Misses en Algeciras
Con el argumento de dar a conocer nuestra ciudad al resto del Estado español, nuestros dirigentes han considerado oportuno dar cobijo al concurso de belleza femenina conocido como Miss España. Sería discutible si, entre las prioridades demandadas por los ciudadanos, está la de promocionar la imagen de la localidad, máxime teniendo en cuenta que cuando hubo que elegir entre desarrollo turístico o industrial se optó irreversiblemente por lo segundo, a pesar de contar con las mejores condiciones para haber sido una potencia en el primero. ¿En qué lugar del mundo existe un entorno tan paradisíaco como era el de la Bahía de Algeciras, hace cuarenta años? Pero al margen del mayor o menor acierto que suponga el gastarse los dineros públicos en la difusión publicitaria de nuestros hipotéticos encantos, el motivo de mi reflexión es el certamen en sí mismo.
Resulta cuando menos paradójico que apenas una semana después de la celebración del Día de la Mujer que, se supone, sirve para sensibilizar a la sociedad de la existencia real de discriminación en función del sexo, tanto en el ámbito laboral como en el social e incluso en el político, asistamos impasibles a un acto que supone la quintaesencia de la degradación de la mujer: su uso como objeto.

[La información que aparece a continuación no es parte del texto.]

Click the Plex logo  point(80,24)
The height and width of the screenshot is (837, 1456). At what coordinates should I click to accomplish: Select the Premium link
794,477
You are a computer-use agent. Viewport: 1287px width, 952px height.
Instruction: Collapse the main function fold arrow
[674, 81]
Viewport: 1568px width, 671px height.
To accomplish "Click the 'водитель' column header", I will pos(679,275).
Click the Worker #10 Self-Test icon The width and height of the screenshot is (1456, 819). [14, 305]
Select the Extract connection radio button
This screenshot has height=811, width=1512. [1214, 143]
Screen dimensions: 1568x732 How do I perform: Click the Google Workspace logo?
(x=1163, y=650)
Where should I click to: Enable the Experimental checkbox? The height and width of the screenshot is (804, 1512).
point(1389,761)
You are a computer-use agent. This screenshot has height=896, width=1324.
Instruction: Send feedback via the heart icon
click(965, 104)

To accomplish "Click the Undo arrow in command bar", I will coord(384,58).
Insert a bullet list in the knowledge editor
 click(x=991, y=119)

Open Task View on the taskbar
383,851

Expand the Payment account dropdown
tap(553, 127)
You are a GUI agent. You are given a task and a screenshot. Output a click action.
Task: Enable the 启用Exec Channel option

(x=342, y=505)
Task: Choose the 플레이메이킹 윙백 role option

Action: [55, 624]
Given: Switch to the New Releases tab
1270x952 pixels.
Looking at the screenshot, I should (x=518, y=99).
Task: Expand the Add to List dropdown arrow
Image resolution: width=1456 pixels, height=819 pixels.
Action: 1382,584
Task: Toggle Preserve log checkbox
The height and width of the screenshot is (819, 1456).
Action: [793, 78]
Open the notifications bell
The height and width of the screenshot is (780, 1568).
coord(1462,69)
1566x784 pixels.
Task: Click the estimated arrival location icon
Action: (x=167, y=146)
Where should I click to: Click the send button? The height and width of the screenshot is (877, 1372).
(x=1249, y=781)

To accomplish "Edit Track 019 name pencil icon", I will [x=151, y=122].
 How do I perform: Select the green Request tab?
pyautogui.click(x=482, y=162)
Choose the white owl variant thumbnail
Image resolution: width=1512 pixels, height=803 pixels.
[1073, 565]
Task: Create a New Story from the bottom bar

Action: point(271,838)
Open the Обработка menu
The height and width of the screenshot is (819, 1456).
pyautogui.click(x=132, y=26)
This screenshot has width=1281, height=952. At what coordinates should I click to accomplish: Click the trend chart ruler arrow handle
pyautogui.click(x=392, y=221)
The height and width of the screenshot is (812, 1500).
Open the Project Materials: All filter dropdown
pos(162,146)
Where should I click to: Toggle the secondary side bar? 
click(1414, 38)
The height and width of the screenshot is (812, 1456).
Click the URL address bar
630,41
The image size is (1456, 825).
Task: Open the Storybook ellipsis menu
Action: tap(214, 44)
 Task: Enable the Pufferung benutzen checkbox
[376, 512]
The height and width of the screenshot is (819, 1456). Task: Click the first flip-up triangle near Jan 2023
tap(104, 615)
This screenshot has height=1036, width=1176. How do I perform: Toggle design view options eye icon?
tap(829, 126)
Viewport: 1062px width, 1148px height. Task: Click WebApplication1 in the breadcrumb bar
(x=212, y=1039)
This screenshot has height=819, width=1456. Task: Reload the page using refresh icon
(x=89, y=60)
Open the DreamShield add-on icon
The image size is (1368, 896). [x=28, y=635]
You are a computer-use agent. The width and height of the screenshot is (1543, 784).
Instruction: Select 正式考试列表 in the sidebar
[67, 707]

Por muchas florituras verbales que se empleen para definir el concurso, del tipo de 'exaltación de la belleza y valores de la mujer española', el certamen se puede definir también de esta otra forma mucho más cruda y chirriante pero no por ello menos exacta: 'exhibición competitiva de hembras adultas, jóvenes y sanas de la especie humana'.
Muchos dirán que esto es una barbaridad ya que la belleza del cuerpo es sólo uno de los aspectos que se valora en las señoritas concursantes, que es muy importante su inteligencia, su saber estar, su simpatía y su cultura. Y yo digo que vayan a otro con esa milonga. En un concurso de belleza lo que se valora es precisamente eso, la belleza, se busca al ejemplar más perfecto, al que más se adecua a los cánones estéticos imperantes en ese momento, si se tiene el 90-60-90 y una bonita cara capaz de sonreír ante lo que no entiende, lo demás es secundario. Aunque el poseer un buen cerebro no es incompatible con poseer un cuerpo hermoso, sí parece congruente que lo sea con someterse al trato vejatorio que, en sentido ético, lleva aparejado la participación en tan singular oposición.
De todas formas, si alguien de entre los que forman este anacrónico circo de las misses merece ser disculpado es el grupo de chicas que le da sentido. La tan tentadora como improbable promesa de fastos y oropeles, de fama sin esfuerzo, de paradisíacos escenarios, nubla sus jóvenes entendimientos y no deja que aprecien la manipulación a que son sometidas. Ellas ignoran que la única diferencia que existe entre sus preciosos desfiles y los de una exposición canina o un concurso de ganado vacuno es que no llevan el collar y la cadena que es preceptiva para perros y vacas; el jurado que escruta las posibles imperfecciones y el público que aplaude el garbo y prestancia de los ejemplares son equiparables. No es necesario ser muy feminista para sentir lo denigrante del papel que desempeñan estas jovencitas, la inhumana ley del éxito social y del triunfo público les hace pagar un alto precio, el de su propia dignidad.
Resulta curioso que no sean algunas de las organizaciones progresistas que hacen de la reivindicación de los derechos de la mujer una de sus principales banderas, las que rechacen públicamente el descrédito que para sus aspiraciones supone Miss España. Puede que piensen que los asuntos relativos al 'show-business' no entren en su campo de acción o que sean solidarias con ese viejo aserto que dice: 'No muerdas nunca la mano de quien te da de comer'.